Having already claimed its first casualty, Labour candidate for Moray, Stuart MacLennan [see: Election 2010: Labour sack Moray candidate Stuart MacLennan over Twitter row | Daily Record], social media is primed to become a major staging post in the battleground for Parliamentary control. Whilst the electorate actively discuss viewpoints, politicians have to market themselves without courting controversy; which, as the hapless Mr. MacLennan found, isn’t always straightforward.
Even before the electioneering was in full swing, politicians were under the microscope for their social media habits. Another labour MP, David Wright, was accused of calling Tories ‘scum-sucking pigs’ via his Twitter account (which he claimed was hijacked) [see: Labour MP and a Twitter riddle over the ‘scum-sucking pig’ insult to Tories]. So whilst the opportunities for spreading a positive message and gaining notoriety within a community are there, social media also has a very dangerous and murky underbelly; leaving nowhere to hide for the callous or careless.
Electioneering on Social Media
Tomorrow we have the first of the Prime Ministerial debates. Whilst it is beamed to millions of homes throughout the UK by way of ITV, it will also be debated via live forums hosted by the aforementioned channel and can expect a fair airing on the pages of Twitter and Facebook. Gaffes, glaring mistruths and triumphs will be recorded by thousands in the constant conversation that is social media.
Building interest in politics is no bad thing. In fact it is essential for maintaining democracy. However, policy and debate could soon be overshadowed by rumour and mantra spamming; this could end up damaging fairness and undermine the positive aspects of electioneering online.

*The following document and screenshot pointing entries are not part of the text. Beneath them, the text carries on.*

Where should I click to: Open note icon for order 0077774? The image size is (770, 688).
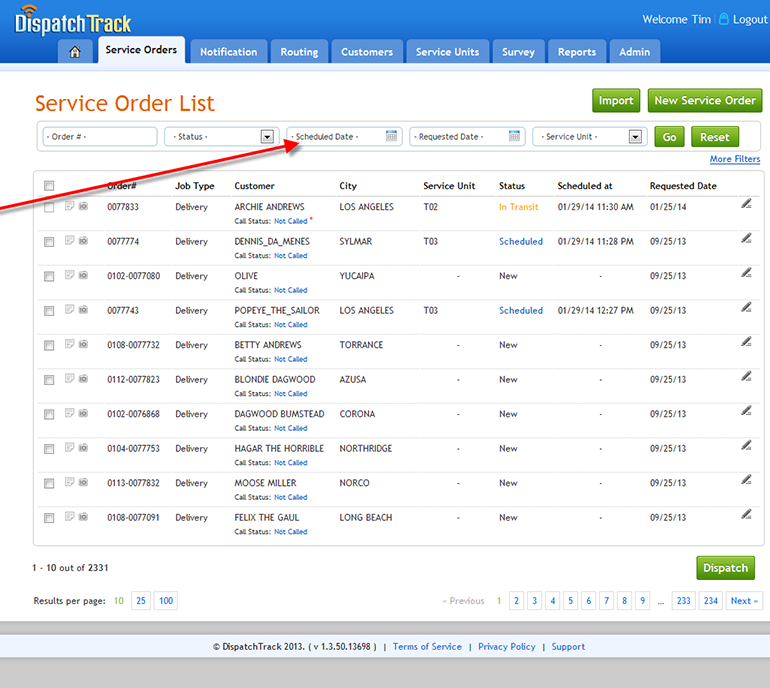point(69,241)
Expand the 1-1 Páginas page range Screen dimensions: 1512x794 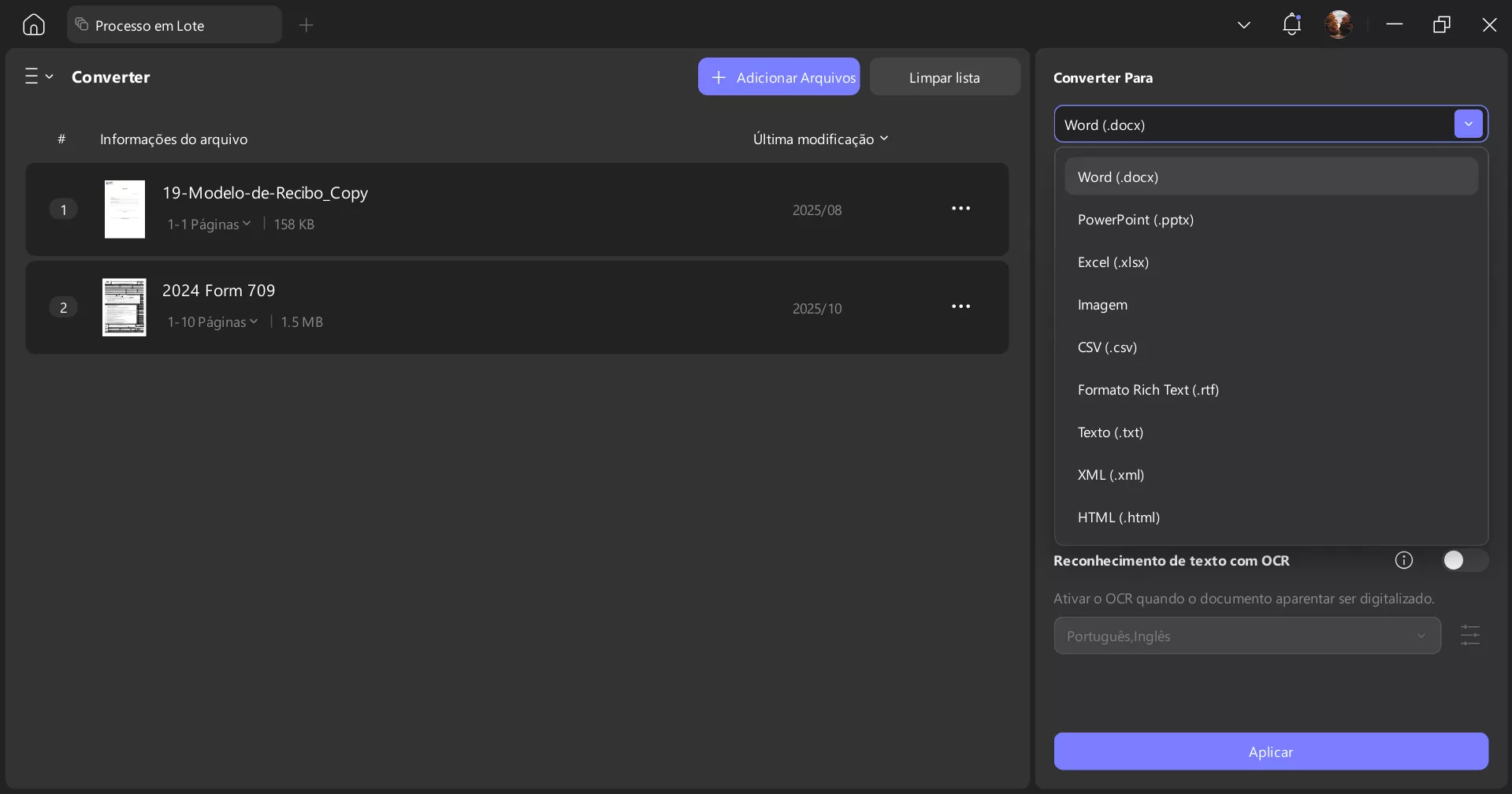point(209,224)
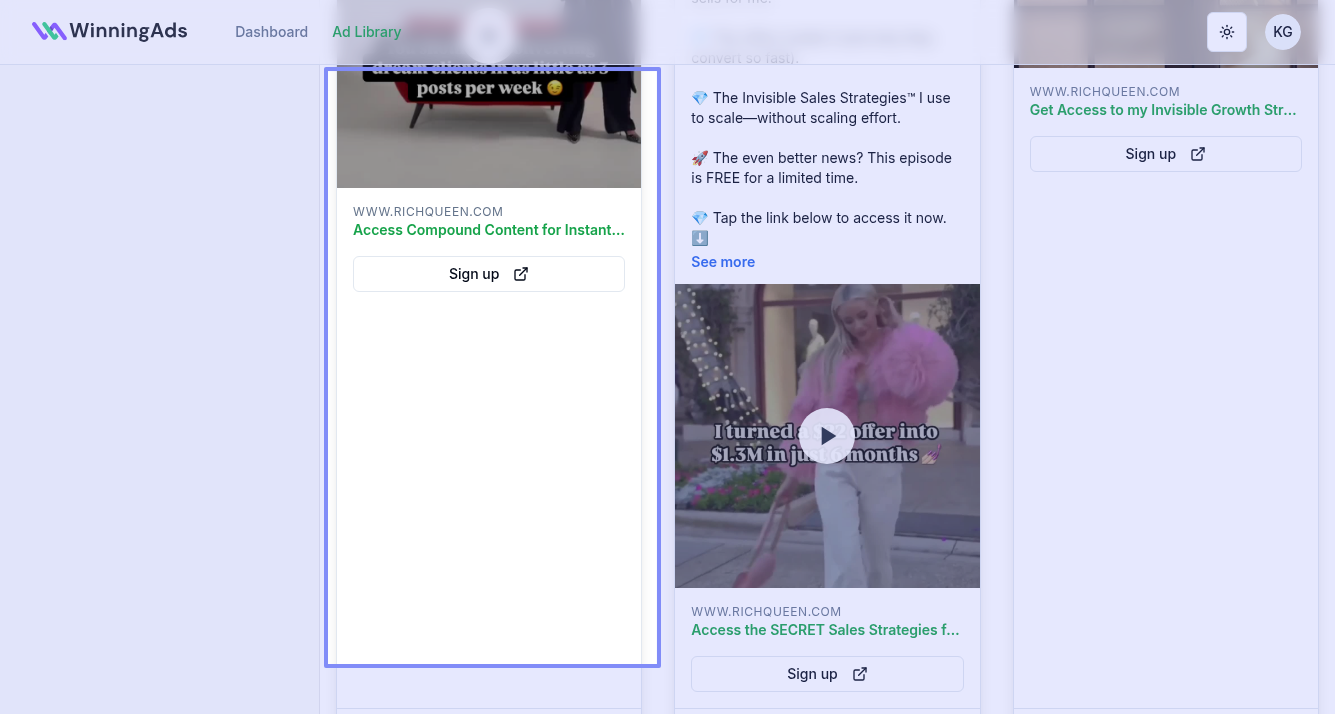
Task: Click external link icon on Compound Content Sign up
Action: point(521,274)
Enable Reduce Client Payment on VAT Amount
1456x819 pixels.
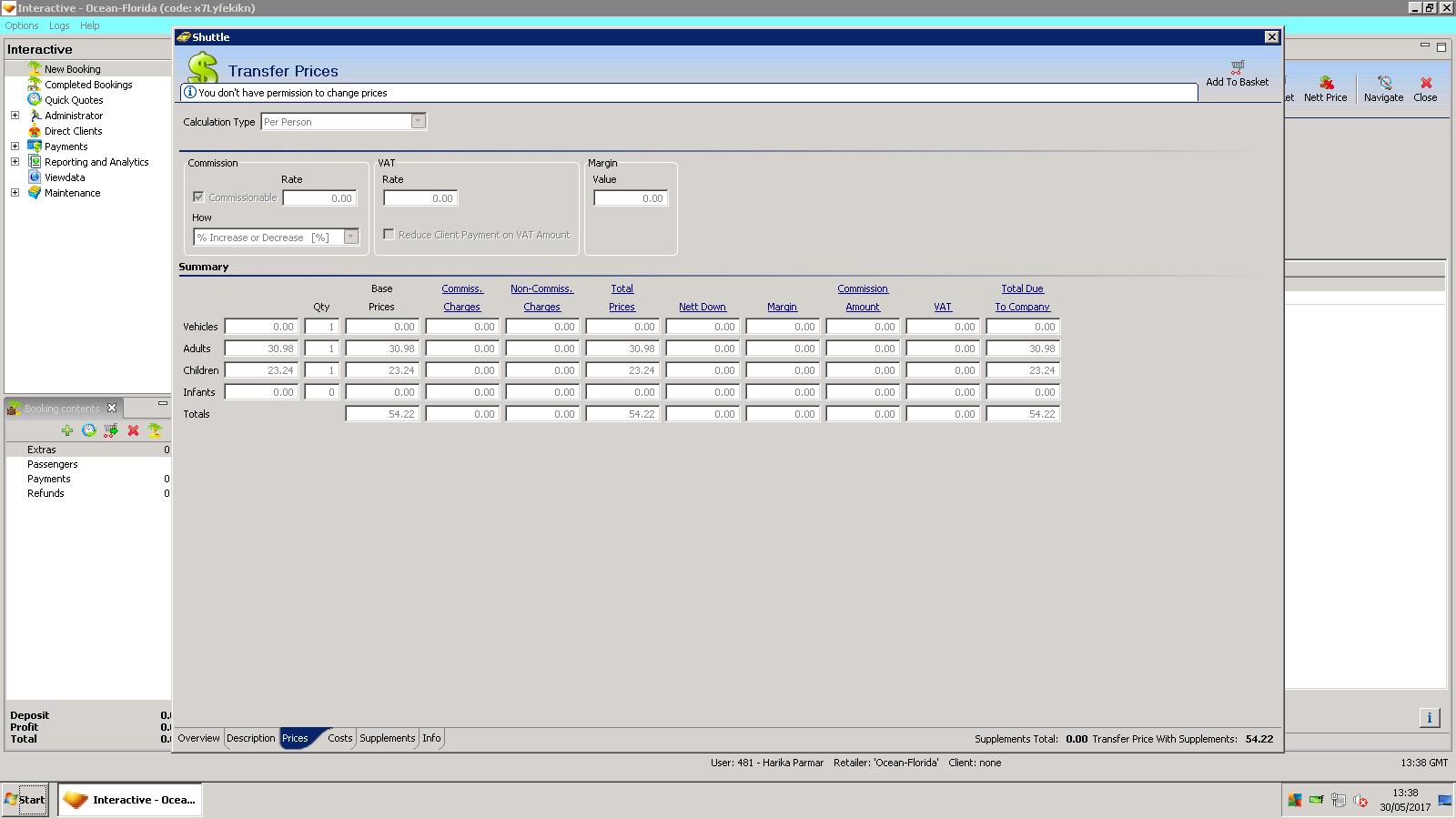coord(389,235)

Positive Engagement of Facebook Users
Facebook have been proactive in their support for the general election. They have launched Democracy UK, in partnership with the Electoral Commission, to encourage their 23 million UK users to sign up and vote. This of course is hugely beneficial.
Whilst voter apathy is an ongoing issue; the influence of social media – in cooperation with television, radio and news print – can help to encourage people to visit the polls. Undecided voters can also use the sites to access fan pages, engage in real-time discussion and watch election videos that may be relevant to their concerns. This is the new face of electioneering.
The Risks of Open Public Forums and Constant Scrutiny
But social media isn’t without its dangers. Accounts are regularly hacked and misinformation can spread like wildfire. Human errors can occur as well of course, as mentioned previously. But those with malicious intent are given a free rein to do as they wish. Insidious comments and tarnishing reputations from within are just a couple of the problems faced by modern MPs.
Scandal is hardly a rarefied commodity in politics [see: UK MP Expenses Scandal Continues to Generate Buzz]. But with MPs still getting to grips with the potential of social media, with varying levels of success, the door has been opened to the speedy spread of negative press.
In a controlled environment such as that provided by Yoosk [see: Parliament Becoming Social with Online Question Time], or the Facebook/YouTube linkup, whereby users can have questions answered by party leaders, politicians can use old school techniques in the new media environment [see: Facebook and YouTube users to grill party leaders]. This is safe, it is proactive, but is it really maximising the potential of social media?
Whether social media will have any measurable effect on the outcome is open for debate. However, this will be the first general election where this new media is being tested. In the future I think we can look forward to some more targeted and effective online campaigns; for now, politicians are testing the water as are the electorate.